__WHAT IS BEING ASKED__:
Reproduce everything in the material from the line containing "This screenshot has height=392, width=469." down to the line containing "This screenshot has height=290, width=400.", both of those lines included, and leave the pictures out.

(Entries from a dataset)
Start

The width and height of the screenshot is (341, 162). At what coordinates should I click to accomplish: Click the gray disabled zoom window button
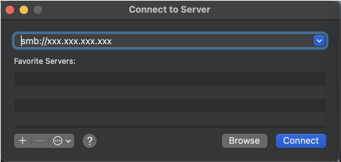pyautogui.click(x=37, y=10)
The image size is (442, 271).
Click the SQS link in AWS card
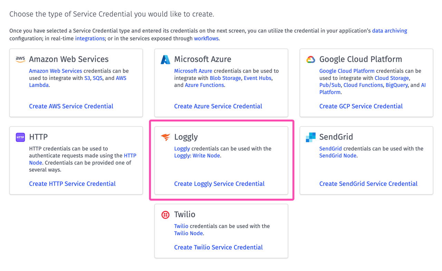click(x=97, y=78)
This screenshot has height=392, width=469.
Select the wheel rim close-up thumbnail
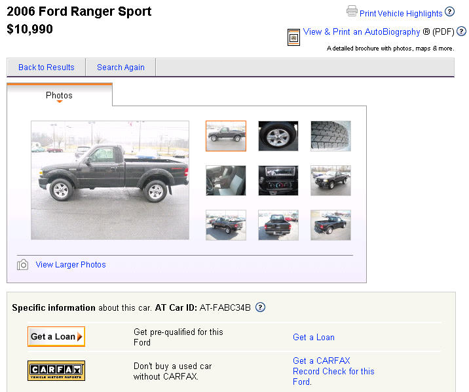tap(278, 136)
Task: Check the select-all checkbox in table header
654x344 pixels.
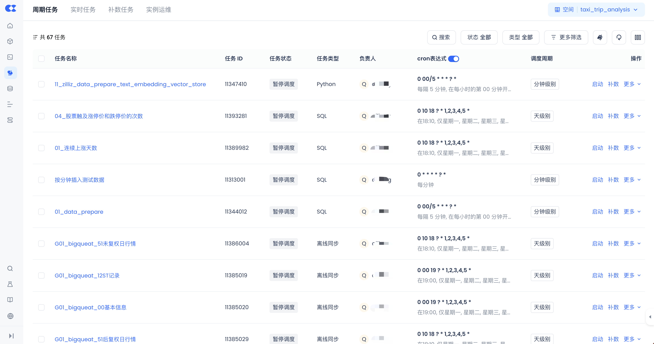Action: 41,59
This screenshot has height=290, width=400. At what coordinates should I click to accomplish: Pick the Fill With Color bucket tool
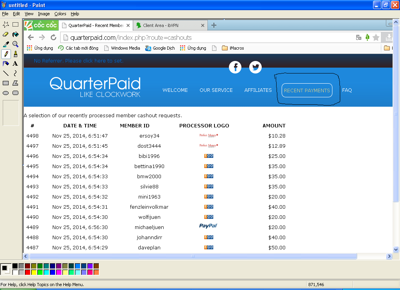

End
Start

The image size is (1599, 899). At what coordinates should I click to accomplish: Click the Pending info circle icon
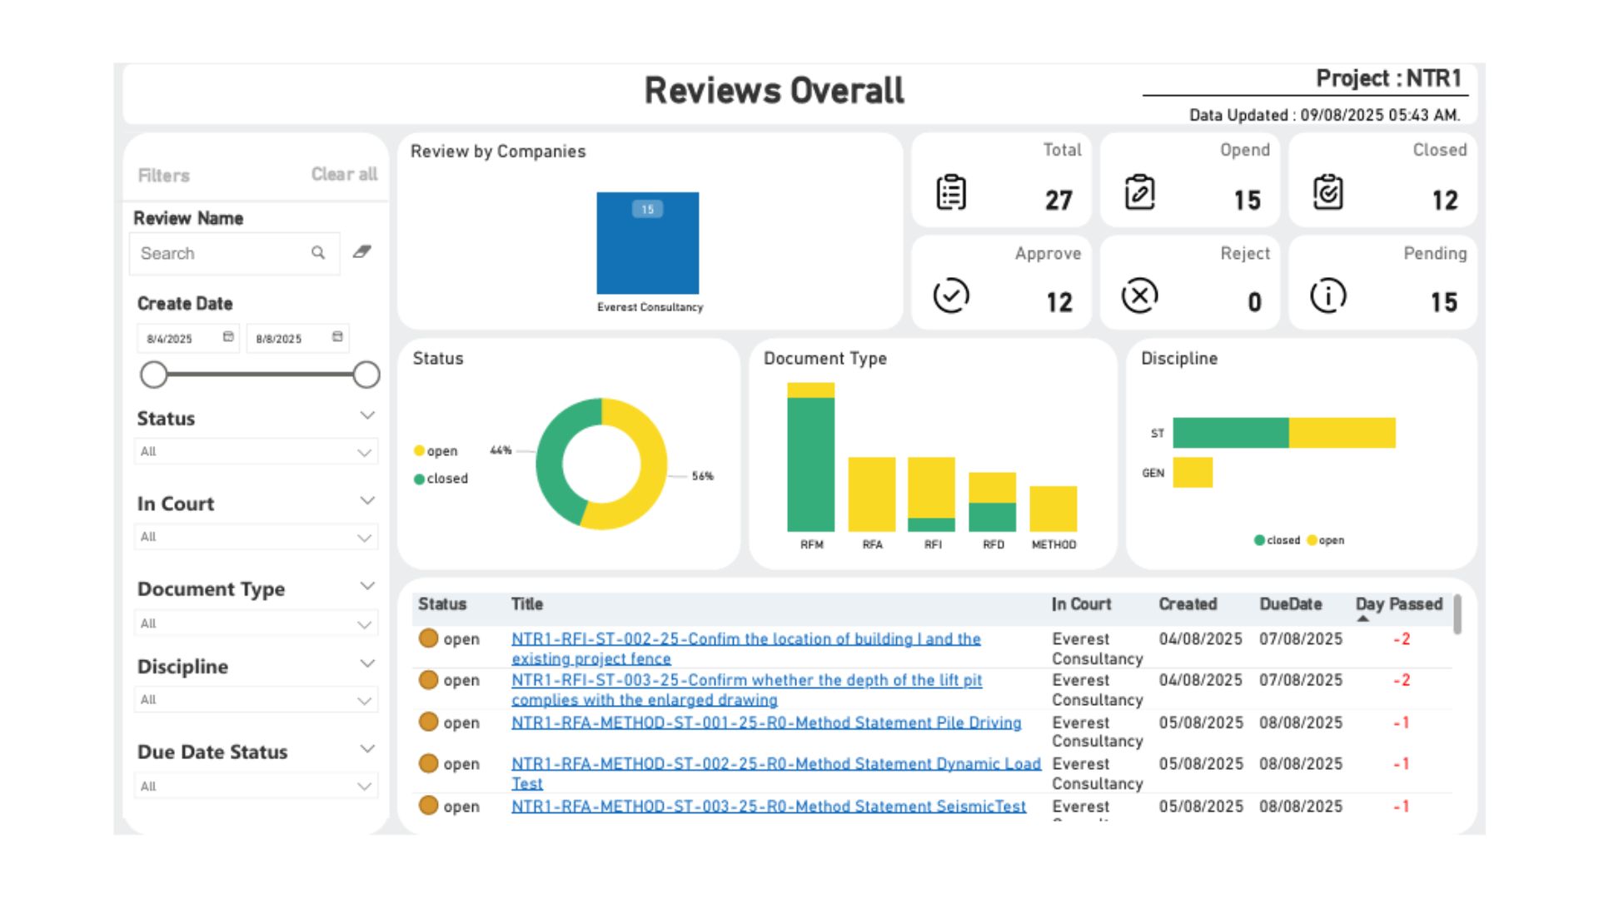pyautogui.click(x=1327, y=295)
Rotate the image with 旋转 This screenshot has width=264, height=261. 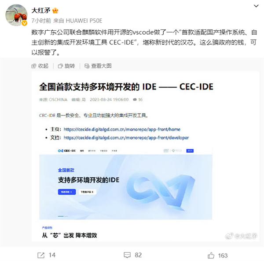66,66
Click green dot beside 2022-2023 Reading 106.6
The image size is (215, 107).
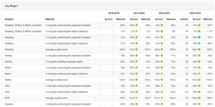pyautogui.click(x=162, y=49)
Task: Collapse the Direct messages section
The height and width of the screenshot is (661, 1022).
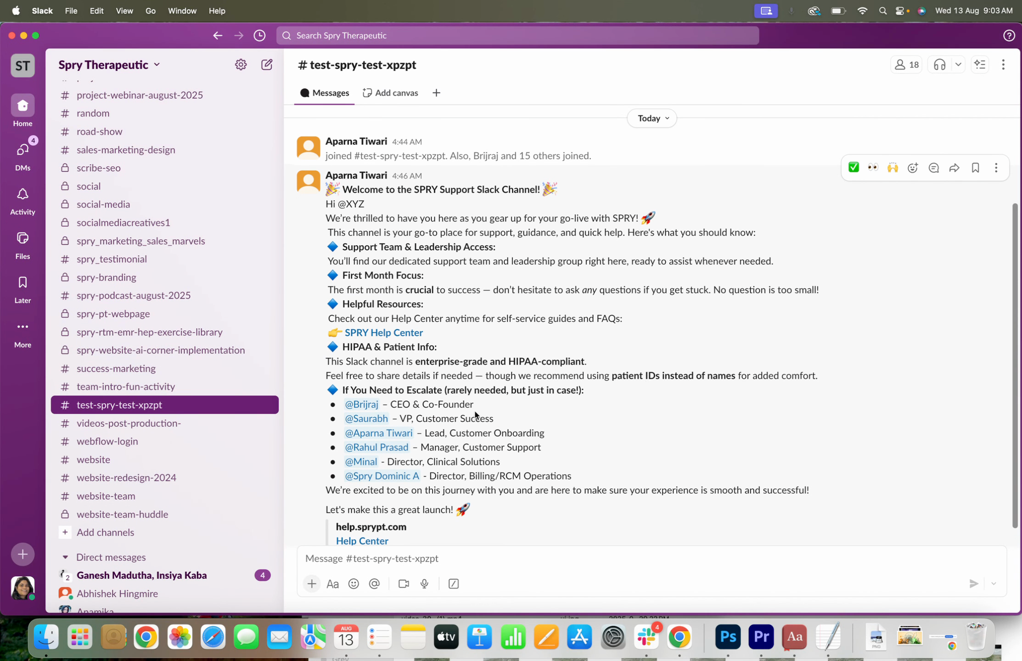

End

__RESULT OF THE EXERCISE__:
This screenshot has height=392, width=469.
Select the wheel rim close-up thumbnail
tap(278, 136)
Task: Check the select-all checkbox in table header
654x344 pixels.
Action: 41,59
This screenshot has height=290, width=400. At what coordinates should I click to accomplish: Pick the Fill With Color bucket tool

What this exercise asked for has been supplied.